> ABOUT THIS EXERCISE: From the material below, retype exactly the lines that begin at the line with "Where should I" and end after the line with "504x996 pixels. How"; pictures stay out of the copy.

> DATA FOR PROCESSING:
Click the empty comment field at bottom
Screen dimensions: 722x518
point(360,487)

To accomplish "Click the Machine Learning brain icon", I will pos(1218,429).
...
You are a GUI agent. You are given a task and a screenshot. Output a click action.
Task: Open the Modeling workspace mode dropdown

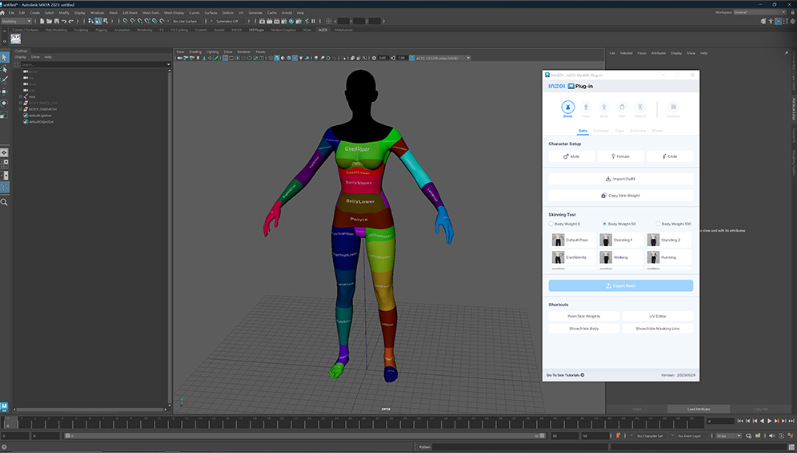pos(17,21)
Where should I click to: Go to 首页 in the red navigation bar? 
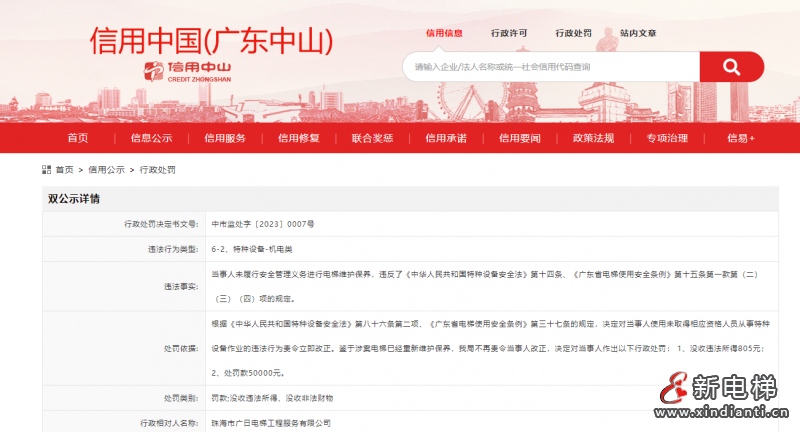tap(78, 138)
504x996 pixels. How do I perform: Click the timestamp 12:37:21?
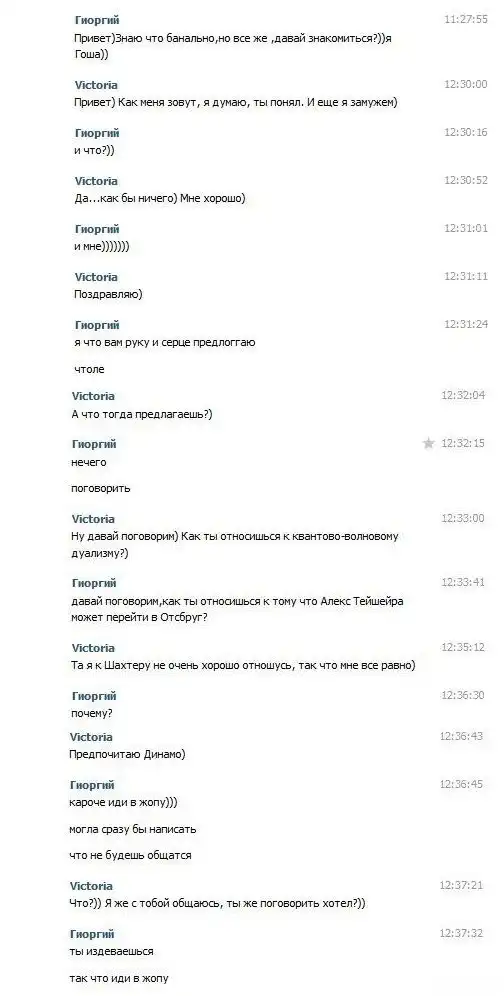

> SOLUTION TO THE PROBLEM:
Where should I click to: Go to 首页 in the red navigation bar? 
tap(78, 138)
504x996 pixels. How do I perform: Click the timestamp 12:37:21?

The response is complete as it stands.